Economic growth, which stood at more than 14 percent in 2012, fell to just under 4 percent in 2019, according to the World Bank. It is expected to shrink by 5 percent this year.
Afghanistan’s poverty rate has worsened noticeably, rising to 72 percent in 2020, up from 55 percent a year before. Meanwhile, unemployment has surged to nearly 40 percent in 2020, up from around 24 percent in 2019. Observers warn that the dire economic conditions in Afghanistan could be aggravated by reductions in foreign aid.
International development aid to Afghanistan dropped from a high of $6.7 billion in 2011 to $4.2 billion in 2019, according to the World Bank. In November, donors further cut aid, pledging some $3.3 billion in civilian assistance for 2021.
As Afghanistan’s largest foreign donor, the United States has pledged to continue funding the government and the country’s 300,000-strong national army and police force.
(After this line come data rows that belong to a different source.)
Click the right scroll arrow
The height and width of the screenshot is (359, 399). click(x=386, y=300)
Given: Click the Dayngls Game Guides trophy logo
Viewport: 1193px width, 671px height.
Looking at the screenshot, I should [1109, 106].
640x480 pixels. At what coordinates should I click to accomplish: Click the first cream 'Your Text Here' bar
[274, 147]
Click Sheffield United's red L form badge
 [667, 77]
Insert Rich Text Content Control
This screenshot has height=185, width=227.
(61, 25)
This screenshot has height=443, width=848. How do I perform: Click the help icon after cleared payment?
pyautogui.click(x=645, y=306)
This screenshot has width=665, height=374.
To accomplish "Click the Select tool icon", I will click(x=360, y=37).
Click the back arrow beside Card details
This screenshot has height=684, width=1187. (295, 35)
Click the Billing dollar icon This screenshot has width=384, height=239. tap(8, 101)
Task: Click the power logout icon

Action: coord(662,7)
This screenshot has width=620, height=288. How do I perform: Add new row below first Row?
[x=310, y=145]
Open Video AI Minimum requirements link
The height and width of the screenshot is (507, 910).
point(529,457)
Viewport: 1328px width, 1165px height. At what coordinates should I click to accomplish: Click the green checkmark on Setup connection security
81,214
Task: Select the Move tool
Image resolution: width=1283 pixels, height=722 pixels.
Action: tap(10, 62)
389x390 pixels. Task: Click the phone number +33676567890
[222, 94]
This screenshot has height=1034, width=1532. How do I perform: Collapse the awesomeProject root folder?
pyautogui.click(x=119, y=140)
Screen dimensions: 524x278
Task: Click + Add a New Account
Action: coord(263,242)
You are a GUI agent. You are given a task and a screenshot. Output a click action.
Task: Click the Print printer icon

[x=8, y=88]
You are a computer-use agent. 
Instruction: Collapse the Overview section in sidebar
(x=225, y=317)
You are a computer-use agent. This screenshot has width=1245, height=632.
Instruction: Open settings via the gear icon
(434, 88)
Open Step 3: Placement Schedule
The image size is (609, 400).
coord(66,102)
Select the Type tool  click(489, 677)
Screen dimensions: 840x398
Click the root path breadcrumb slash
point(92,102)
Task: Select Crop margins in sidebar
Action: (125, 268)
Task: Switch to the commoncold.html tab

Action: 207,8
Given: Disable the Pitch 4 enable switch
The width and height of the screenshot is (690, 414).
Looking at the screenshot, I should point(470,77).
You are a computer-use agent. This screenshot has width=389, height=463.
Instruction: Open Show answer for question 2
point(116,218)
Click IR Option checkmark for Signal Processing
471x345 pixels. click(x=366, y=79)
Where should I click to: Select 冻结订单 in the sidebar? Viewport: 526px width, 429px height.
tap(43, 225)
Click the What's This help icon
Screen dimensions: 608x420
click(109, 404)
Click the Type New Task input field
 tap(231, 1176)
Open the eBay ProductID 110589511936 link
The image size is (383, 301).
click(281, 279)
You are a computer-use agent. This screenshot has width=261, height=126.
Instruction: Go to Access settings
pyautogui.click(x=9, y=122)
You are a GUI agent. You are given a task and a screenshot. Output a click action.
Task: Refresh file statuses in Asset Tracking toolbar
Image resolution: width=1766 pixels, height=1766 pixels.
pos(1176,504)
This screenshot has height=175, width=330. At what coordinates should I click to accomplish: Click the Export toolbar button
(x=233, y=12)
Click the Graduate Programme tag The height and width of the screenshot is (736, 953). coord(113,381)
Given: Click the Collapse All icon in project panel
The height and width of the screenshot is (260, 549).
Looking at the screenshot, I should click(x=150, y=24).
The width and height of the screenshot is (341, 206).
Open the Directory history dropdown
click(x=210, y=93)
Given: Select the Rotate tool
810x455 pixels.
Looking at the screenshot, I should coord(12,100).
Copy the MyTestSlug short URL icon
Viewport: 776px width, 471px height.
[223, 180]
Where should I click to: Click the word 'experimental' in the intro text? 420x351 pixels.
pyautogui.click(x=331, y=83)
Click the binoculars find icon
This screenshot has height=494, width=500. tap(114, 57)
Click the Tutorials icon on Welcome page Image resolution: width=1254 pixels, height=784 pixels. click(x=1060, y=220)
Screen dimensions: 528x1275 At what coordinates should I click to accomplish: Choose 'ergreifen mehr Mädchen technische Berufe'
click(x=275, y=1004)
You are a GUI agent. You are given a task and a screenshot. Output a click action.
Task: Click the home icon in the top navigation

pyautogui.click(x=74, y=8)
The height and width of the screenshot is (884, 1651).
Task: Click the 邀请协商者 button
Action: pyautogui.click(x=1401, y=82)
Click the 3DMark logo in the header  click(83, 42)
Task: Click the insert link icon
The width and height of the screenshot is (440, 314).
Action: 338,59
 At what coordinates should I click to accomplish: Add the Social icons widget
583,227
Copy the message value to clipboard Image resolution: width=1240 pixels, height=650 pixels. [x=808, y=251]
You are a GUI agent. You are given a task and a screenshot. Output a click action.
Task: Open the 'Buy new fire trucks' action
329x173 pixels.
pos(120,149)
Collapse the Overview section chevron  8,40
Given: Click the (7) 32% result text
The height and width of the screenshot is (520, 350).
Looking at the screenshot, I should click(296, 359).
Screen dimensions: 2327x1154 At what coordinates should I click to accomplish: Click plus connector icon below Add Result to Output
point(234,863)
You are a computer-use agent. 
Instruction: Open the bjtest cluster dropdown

But foreign assistance to vital aid programs has been shrinking, rights groups say.
“We have already seen that as troops have drawn down in Afghanistan there has been declining engagement by troop-contributing nations and that has often — not always but often –translated into, or at least correlated with, reductions in aid as well,” says Heather Barr, the interim co-director of the Women’s Rights Division at Human Rights Watch (HRW).
As an example, Barr cites women’s access to health care, a sector that has seen significant progress since 2001. But she says declining funds have directly affected women’s access to and quality of care. Rights groups say Afghanistan needs more aid, not less, following the international military withdrawal. Many Afghans fear the pullout will escalate military hostilities, undermining human rights gains and exacerbating the country’s humanitarian crisis.
Some 14 million Afghans face food insecurity and malnutrition, according to the UN. Tens of thousands of people have been displaced in the past year. Meanwhile, a record number of undocumented Afghan migrants — nearly 870,000 — returned mainly from Iran in 2020.